Items from a dataset:

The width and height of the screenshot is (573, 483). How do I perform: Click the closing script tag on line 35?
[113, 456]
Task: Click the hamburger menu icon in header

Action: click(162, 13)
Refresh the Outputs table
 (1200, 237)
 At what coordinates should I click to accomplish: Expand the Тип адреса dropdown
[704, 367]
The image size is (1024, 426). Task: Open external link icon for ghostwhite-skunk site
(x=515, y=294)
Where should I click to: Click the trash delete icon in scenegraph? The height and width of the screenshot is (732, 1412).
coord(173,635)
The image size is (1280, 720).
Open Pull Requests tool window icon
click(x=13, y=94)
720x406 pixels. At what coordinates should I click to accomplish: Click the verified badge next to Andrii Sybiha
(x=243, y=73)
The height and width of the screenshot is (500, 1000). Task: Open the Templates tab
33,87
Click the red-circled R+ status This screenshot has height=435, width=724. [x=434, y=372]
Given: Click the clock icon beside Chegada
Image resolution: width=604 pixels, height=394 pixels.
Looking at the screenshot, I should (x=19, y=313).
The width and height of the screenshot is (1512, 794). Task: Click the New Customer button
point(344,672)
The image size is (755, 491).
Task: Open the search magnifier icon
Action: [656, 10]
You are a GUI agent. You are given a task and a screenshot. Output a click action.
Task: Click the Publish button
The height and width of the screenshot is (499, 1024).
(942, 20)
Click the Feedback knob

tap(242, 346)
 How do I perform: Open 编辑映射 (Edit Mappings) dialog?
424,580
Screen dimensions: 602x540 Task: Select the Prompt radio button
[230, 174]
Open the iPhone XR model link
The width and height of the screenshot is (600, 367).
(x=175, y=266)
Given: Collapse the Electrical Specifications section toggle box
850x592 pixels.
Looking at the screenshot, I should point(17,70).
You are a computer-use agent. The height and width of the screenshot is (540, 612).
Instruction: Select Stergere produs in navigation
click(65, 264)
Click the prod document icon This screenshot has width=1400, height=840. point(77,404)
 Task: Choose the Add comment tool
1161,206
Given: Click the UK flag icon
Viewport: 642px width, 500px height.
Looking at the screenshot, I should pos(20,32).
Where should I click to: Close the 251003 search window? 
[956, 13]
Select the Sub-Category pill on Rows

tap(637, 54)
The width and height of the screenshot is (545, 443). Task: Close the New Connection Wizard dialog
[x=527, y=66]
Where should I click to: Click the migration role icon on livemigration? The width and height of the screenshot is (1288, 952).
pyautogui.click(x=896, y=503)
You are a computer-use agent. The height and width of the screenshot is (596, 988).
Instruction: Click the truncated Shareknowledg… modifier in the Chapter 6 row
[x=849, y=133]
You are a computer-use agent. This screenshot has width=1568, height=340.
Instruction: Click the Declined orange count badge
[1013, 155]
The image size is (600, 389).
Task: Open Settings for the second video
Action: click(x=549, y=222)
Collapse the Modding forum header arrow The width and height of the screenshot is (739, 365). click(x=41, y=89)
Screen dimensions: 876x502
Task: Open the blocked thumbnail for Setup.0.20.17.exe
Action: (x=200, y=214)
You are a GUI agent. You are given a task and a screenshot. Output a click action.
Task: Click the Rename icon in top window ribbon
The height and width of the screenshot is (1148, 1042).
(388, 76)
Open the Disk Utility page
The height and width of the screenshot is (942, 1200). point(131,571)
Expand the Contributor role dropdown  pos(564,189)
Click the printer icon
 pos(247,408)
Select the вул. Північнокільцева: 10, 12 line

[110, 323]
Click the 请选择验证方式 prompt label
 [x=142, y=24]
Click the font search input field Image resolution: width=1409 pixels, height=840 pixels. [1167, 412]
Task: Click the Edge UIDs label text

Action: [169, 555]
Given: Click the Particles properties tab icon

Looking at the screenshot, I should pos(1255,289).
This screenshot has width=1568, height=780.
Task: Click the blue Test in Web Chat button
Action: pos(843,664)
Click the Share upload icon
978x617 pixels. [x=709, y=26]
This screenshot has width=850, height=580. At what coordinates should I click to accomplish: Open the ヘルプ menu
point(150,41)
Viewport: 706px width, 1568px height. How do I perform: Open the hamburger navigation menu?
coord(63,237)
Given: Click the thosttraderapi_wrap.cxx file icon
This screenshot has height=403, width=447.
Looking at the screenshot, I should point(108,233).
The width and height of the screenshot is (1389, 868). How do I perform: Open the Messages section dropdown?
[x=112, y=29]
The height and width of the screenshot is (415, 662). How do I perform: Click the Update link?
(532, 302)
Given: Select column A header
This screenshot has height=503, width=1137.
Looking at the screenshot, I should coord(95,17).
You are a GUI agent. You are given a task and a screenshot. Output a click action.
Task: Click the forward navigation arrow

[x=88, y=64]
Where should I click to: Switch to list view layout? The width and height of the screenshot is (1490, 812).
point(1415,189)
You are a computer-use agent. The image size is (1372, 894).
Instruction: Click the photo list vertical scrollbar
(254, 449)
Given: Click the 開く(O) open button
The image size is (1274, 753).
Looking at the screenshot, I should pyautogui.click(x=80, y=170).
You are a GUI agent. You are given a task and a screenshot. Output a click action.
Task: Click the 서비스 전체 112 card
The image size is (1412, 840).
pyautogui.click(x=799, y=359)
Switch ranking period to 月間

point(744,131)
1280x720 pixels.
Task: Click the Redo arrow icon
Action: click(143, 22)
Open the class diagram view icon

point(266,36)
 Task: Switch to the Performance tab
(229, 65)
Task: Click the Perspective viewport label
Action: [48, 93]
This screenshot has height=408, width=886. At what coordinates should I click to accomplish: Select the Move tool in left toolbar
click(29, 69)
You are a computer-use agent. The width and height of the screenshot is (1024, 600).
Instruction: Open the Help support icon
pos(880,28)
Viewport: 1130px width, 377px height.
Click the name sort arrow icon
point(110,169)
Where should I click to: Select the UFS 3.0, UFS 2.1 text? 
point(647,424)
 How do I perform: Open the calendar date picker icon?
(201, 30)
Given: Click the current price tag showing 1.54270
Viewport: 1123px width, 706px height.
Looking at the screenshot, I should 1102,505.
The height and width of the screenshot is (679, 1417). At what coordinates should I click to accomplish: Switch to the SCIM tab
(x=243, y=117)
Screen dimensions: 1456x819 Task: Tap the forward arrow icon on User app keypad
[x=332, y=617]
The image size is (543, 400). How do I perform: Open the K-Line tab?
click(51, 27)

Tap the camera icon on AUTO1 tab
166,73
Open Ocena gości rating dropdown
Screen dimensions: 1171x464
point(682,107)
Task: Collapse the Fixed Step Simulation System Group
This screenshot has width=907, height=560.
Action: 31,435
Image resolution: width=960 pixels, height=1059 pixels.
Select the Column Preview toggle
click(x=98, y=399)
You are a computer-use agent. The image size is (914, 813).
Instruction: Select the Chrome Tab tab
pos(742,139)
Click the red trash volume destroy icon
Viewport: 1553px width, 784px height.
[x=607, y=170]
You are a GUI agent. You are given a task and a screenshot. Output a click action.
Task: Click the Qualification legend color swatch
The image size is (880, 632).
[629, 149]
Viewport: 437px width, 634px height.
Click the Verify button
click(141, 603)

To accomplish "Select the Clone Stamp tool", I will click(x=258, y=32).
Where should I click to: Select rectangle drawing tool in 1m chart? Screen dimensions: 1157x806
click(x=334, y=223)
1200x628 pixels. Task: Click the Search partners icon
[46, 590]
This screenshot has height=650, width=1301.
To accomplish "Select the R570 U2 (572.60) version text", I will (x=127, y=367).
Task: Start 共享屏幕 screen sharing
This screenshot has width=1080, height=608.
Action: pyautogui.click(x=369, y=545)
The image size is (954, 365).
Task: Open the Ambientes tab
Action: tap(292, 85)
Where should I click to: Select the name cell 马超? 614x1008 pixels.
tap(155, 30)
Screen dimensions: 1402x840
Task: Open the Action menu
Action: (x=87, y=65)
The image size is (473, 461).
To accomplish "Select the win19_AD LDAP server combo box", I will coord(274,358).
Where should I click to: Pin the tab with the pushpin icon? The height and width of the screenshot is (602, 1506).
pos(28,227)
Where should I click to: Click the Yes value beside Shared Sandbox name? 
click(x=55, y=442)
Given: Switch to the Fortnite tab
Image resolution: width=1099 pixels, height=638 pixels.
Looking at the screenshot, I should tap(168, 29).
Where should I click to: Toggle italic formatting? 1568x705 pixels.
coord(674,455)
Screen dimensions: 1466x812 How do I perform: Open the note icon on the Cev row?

Assigned task: Check each line above for the word "will" and copy every line that has it.

Response below:
To accomplish "Select the Clone Stamp tool", I will click(x=258, y=32).
To accomplish "Select the R570 U2 (572.60) version text", I will (x=127, y=367).
To accomplish "Select the win19_AD LDAP server combo box", I will coord(274,358).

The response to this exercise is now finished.